#### [TASK TO CARRY OUT]
Rewrite the records below, substituting "Directive" for every occurrence of "Instruction" and leaving everything else unchanged.

#### [RECORDS FOR THE EXERCISE]
= = = = =
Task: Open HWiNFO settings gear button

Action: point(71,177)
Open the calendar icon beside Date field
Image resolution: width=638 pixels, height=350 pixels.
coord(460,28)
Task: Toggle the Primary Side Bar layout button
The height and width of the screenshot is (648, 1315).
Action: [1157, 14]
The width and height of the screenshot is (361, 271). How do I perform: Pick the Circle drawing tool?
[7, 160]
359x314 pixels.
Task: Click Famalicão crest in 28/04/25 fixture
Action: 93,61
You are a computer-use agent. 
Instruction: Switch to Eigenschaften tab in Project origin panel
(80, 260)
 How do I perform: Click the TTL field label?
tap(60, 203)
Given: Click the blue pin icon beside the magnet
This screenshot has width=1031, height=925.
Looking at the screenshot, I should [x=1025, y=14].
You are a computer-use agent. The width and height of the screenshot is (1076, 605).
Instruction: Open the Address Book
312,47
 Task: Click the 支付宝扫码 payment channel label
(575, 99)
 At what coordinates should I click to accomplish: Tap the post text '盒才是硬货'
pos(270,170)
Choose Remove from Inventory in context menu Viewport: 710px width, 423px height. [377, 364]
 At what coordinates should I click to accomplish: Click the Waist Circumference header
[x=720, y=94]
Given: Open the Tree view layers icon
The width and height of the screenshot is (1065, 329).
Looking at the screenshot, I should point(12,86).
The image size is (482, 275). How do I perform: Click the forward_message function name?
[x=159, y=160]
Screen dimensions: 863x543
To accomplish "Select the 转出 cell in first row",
= = = = =
#### [WRITTEN RESPONSE]
Task: Open HWiNFO settings gear button

Action: point(71,177)
Open the calendar icon beside Date field
Image resolution: width=638 pixels, height=350 pixels.
coord(460,28)
Task: Toggle the Primary Side Bar layout button
The height and width of the screenshot is (648, 1315).
Action: [1157, 14]
The width and height of the screenshot is (361, 271). How do I perform: Pick the Circle drawing tool?
[7, 160]
359x314 pixels.
Task: Click Famalicão crest in 28/04/25 fixture
Action: 93,61
You are a computer-use agent. 
Directive: Switch to Eigenschaften tab in Project origin panel
(80, 260)
 How do I perform: Click the TTL field label?
tap(60, 203)
Given: Click the blue pin icon beside the magnet
This screenshot has width=1031, height=925.
Looking at the screenshot, I should [x=1025, y=14].
You are a computer-use agent. The width and height of the screenshot is (1076, 605).
Directive: Open the Address Book
312,47
 Task: Click the 支付宝扫码 payment channel label
(575, 99)
 At what coordinates should I click to accomplish: Tap the post text '盒才是硬货'
pos(270,170)
Choose Remove from Inventory in context menu Viewport: 710px width, 423px height. [377, 364]
 At what coordinates should I click to accomplish: Click the Waist Circumference header
[x=720, y=94]
Given: Open the Tree view layers icon
The width and height of the screenshot is (1065, 329).
Looking at the screenshot, I should point(12,86).
The image size is (482, 275). How do I perform: Click the forward_message function name?
[x=159, y=160]
Screen dimensions: 863x543
To accomplish "Select the 转出 cell in first row",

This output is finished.